Whatever lies between the line with "Task: Click the" and the end of the data, both included, must be copied exactly and without pictures.

The records:
- - - - -
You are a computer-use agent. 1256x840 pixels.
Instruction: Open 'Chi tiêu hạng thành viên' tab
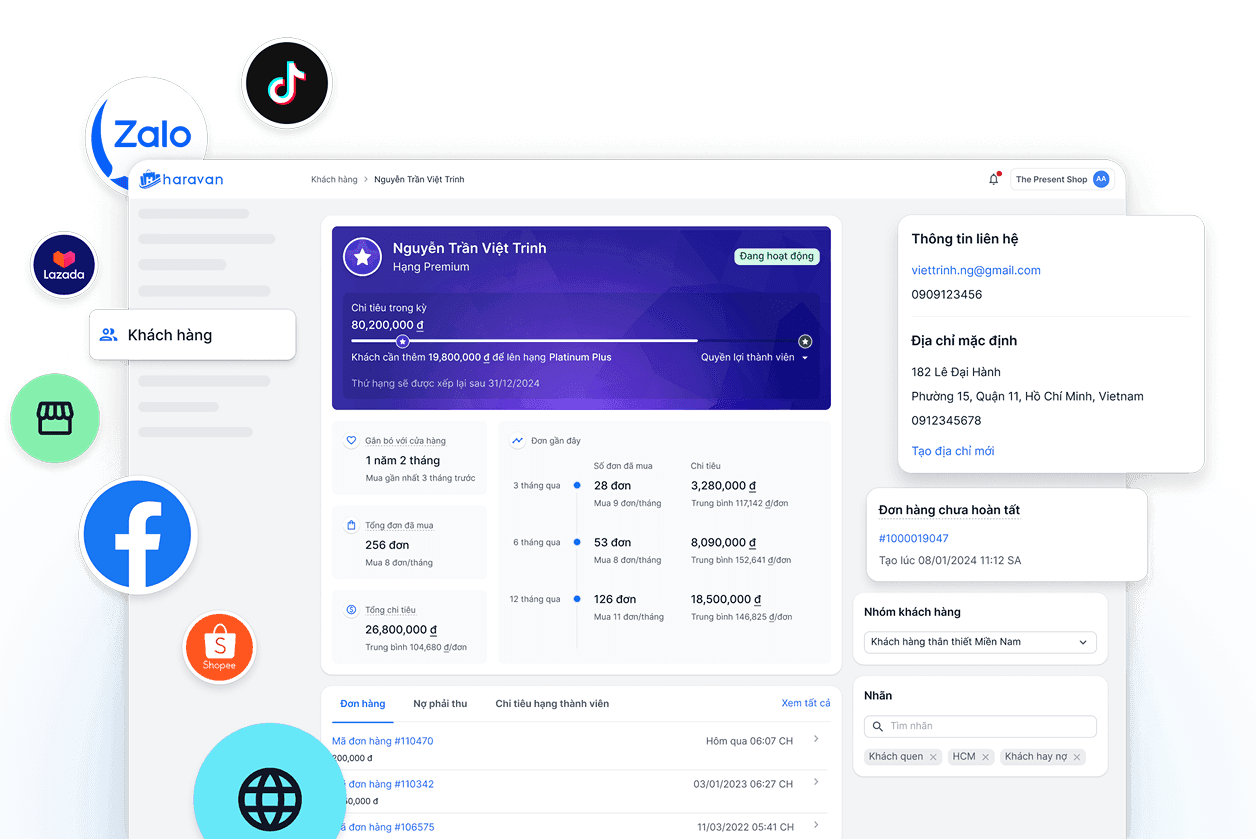(x=552, y=704)
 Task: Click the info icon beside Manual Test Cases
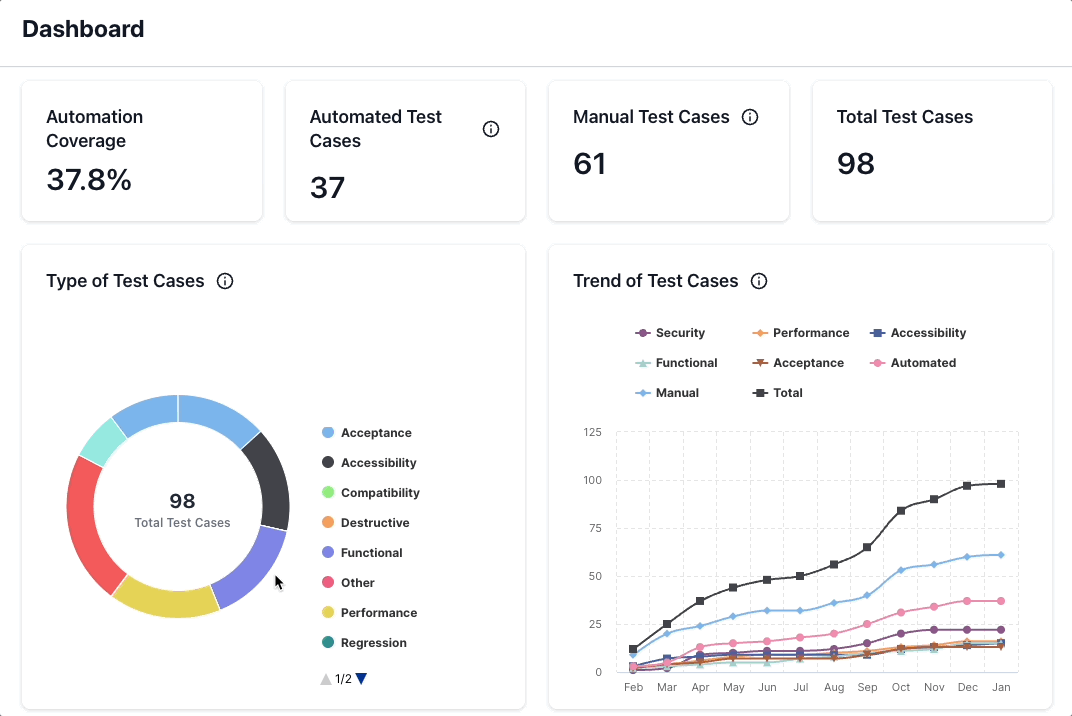(x=750, y=117)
- - - - -
Worked solution:
 Task: Click the info icon beside Manual Test Cases
(x=750, y=117)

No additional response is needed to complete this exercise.